(RECORD EXCERPTS Opens)
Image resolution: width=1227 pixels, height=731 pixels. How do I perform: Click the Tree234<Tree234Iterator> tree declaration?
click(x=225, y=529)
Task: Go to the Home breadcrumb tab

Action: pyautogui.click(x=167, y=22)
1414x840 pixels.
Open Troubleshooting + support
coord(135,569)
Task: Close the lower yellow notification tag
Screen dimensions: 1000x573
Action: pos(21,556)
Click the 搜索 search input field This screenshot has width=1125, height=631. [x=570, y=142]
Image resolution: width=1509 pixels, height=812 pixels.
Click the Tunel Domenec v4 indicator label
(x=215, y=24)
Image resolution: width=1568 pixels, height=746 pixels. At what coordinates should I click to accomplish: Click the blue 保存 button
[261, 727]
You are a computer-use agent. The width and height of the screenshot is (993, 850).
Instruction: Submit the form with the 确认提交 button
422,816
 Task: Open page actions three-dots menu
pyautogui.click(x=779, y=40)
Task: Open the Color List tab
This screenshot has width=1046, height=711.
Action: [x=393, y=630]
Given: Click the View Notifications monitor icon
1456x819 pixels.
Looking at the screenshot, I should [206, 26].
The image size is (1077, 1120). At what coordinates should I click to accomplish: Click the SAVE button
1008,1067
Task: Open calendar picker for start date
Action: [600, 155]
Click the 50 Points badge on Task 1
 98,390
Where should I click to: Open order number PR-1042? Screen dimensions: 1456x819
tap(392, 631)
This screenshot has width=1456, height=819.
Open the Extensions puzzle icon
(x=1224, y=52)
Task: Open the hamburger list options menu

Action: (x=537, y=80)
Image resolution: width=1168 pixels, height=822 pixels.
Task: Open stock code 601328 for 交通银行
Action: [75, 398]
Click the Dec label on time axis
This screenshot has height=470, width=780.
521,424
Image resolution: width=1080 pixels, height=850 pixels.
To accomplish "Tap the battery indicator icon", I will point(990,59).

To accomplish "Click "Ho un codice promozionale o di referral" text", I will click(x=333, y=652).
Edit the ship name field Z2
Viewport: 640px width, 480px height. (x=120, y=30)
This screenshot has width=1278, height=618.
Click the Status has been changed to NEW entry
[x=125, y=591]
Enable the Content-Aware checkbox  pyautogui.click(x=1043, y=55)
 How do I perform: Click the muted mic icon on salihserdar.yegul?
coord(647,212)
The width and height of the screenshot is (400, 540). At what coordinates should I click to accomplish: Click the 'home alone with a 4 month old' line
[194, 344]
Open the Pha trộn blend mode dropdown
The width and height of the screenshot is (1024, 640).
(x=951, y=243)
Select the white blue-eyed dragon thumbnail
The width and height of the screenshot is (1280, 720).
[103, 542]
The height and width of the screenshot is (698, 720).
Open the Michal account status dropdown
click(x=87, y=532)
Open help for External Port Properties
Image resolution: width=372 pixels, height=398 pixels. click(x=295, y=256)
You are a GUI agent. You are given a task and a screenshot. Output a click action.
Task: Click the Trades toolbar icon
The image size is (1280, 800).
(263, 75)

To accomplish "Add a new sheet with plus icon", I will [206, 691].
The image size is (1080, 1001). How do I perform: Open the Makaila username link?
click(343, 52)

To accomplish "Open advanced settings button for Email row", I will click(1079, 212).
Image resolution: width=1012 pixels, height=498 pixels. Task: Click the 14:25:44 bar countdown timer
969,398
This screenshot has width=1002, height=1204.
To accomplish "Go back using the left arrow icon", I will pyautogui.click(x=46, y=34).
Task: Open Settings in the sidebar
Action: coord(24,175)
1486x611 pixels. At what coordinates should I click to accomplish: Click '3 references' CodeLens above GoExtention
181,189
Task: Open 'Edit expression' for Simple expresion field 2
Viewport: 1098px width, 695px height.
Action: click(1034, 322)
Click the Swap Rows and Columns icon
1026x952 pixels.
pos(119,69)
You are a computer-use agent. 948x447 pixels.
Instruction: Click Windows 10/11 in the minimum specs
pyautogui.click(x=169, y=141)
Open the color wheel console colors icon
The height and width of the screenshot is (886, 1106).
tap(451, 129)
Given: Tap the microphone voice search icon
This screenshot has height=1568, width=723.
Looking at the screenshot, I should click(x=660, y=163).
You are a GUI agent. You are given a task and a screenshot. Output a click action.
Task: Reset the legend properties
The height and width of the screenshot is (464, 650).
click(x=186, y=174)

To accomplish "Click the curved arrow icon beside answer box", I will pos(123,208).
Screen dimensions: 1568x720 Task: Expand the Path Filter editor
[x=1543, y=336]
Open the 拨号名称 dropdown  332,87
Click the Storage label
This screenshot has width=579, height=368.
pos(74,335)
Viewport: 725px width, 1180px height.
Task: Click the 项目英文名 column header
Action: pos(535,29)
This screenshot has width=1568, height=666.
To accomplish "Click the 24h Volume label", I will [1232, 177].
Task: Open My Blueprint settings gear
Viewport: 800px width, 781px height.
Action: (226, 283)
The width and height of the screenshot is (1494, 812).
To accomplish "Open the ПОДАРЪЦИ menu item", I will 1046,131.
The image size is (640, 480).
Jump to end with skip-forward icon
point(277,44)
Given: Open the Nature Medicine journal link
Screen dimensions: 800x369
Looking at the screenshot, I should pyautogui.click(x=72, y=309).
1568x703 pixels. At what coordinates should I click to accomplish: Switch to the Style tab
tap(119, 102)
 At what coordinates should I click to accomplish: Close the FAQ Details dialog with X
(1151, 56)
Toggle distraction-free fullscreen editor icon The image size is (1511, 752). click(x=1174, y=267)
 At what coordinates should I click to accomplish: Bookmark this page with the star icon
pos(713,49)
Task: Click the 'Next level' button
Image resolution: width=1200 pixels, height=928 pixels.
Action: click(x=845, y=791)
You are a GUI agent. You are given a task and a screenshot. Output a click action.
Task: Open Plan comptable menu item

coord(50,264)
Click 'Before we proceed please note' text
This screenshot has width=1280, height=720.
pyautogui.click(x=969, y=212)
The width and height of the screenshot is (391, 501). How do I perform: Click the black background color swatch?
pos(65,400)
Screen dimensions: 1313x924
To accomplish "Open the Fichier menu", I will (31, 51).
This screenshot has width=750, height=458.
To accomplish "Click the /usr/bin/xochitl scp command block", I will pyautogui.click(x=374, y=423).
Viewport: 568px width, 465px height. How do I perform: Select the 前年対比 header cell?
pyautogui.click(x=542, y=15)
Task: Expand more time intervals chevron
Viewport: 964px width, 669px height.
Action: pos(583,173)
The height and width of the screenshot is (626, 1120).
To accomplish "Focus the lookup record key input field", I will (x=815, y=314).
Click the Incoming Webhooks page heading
(RECORD EXCERPTS Closes)
• [WHAT YOU SHOULD DO]:
Please return only the lines above, starting at the line that has "Open the Extensions puzzle icon" and ending at the line that has "Task: Open 'Edit", keeping both and leaving each one unchanged.

• [OUTPUT OF THE TASK]:
Open the Extensions puzzle icon
(x=1224, y=52)
Task: Open the hamburger list options menu

Action: (x=537, y=80)
Image resolution: width=1168 pixels, height=822 pixels.
Task: Open stock code 601328 for 交通银行
Action: [75, 398]
Click the Dec label on time axis
This screenshot has height=470, width=780.
521,424
Image resolution: width=1080 pixels, height=850 pixels.
To accomplish "Tap the battery indicator icon", I will point(990,59).

To accomplish "Click "Ho un codice promozionale o di referral" text", I will click(x=333, y=652).
Edit the ship name field Z2
Viewport: 640px width, 480px height. (x=120, y=30)
This screenshot has width=1278, height=618.
Click the Status has been changed to NEW entry
[x=125, y=591]
Enable the Content-Aware checkbox  pyautogui.click(x=1043, y=55)
 How do I perform: Click the muted mic icon on salihserdar.yegul?
coord(647,212)
The width and height of the screenshot is (400, 540). At what coordinates should I click to accomplish: Click the 'home alone with a 4 month old' line
[194, 344]
Open the Pha trộn blend mode dropdown
The width and height of the screenshot is (1024, 640).
(x=951, y=243)
Select the white blue-eyed dragon thumbnail
The width and height of the screenshot is (1280, 720).
[103, 542]
The height and width of the screenshot is (698, 720).
Open the Michal account status dropdown
click(x=87, y=532)
Open help for External Port Properties
Image resolution: width=372 pixels, height=398 pixels. click(x=295, y=256)
You are a GUI agent. You are given a task and a screenshot. Output a click action.
Task: Click the Trades toolbar icon
The image size is (1280, 800).
(263, 75)

To accomplish "Add a new sheet with plus icon", I will [206, 691].
The image size is (1080, 1001). How do I perform: Open the Makaila username link?
click(343, 52)

To accomplish "Open advanced settings button for Email row", I will click(1079, 212).
Image resolution: width=1012 pixels, height=498 pixels. Task: Click the 14:25:44 bar countdown timer
969,398
This screenshot has width=1002, height=1204.
To accomplish "Go back using the left arrow icon", I will pyautogui.click(x=46, y=34).
Task: Open Settings in the sidebar
Action: coord(24,175)
1486x611 pixels. At what coordinates should I click to accomplish: Click '3 references' CodeLens above GoExtention
181,189
Task: Open 'Edit expression' for Simple expresion field 2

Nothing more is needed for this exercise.